Hospital Vendor CredentialingPhysicians go through a credentialing process, which is a review of their education, training, residency, certifications, and licensure. The second level of credentialing focuses on vendor representatives who visit various areas of a hospital and generally includes some level of verification of certain immunizations, certifications, training components, etc. The representative must check in at a hospital to verify they have been appropriately credentialed, and then will be given a badge defining which areas of the hospital they have access to. Many hospital vendor credentialing processes often overlook performing checks on the companies which supply goods or provide services. If a hospital pays a vendor who is excluded from Medicare and/or Medicaid programs there can be serious repercussions fines and penalties or a potential corporate integrity agreement.
Healthcare Exclusion Screening and Monitoring for Individuals and EntitiesOn May 8, 2013, the HHS OIG released a Special Advisory Bulletin on the Effect of Exclusion from Participation in Federal Health Care Programs. In this document, the HHS Office of Inspector General (OIG) laid out guidelines for monitoring individuals and entities (vendors). The 2013 Bulletin helps answer some important questions that were raised in regards to the previous HHS OIG Bulletin (Federal Register / Vol. 64, No. 189) submitted September 30, 1999.
- May an excluded person provide an item or a service that a health care provider needs but that is not for direct patient care or billing?
- Is a provider that employs or contracts with an excluded person to provide such item or service subject to CMP liability?
- What is the scope of the obligation to screen current and potential employees and contractors against OIG’s List of Excluded Individuals and Entities (LEIE) to determine whether they are excluded?
- How frequently should providers screen against the LEIE? How far downstream do they need to screen (e.g., do they have an obligation to screen the employees of contractors and subcontractors in addition to screening contractors)?
- How should a provider disclose to OIG that it has employed or contracted with an excluded person?

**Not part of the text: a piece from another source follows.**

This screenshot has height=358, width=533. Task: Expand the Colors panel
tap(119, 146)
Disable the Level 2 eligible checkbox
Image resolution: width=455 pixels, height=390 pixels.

- What is the distinction between the information that appears on the LEIE and the information that appears on the General Services Administration’s (GSA) System for Award Management (SAM.gov) and other systems that report sanctions or adverse actions taken with respect to health care practitioners (e.g., the National Practitioner Data Bank (NPDB))?
Civil Monetary Penalties Liability for Employing or Contracting an Excluded Individual or Entity
According to HHS OIG, “the Balanced Budget Act of 1997 BBA (Public Law 105-33) authorized the imposition of Civil Monetary Penalties (CMP) against providers that employ or enter into contracts with excluded persons to provide items or services payable by Federal health care programs. This authority parallels the CMP for health maintenance organizations that employ or contract with excluded individuals. If a health care provider arranges or contracts (by employment or otherwise) with a person that the provider knows or should know is excluded by OIG, the provider may be subject to CMP liability if the excluded person provides services payable, directly or indirectly, by a Federal health care program. OIG may impose CMPs of up to $10,000 for each item or service furnished by the excluded person for which Federal program payment is sought, as well as an assessment of up to three times the amount claimed, and program exclusion.”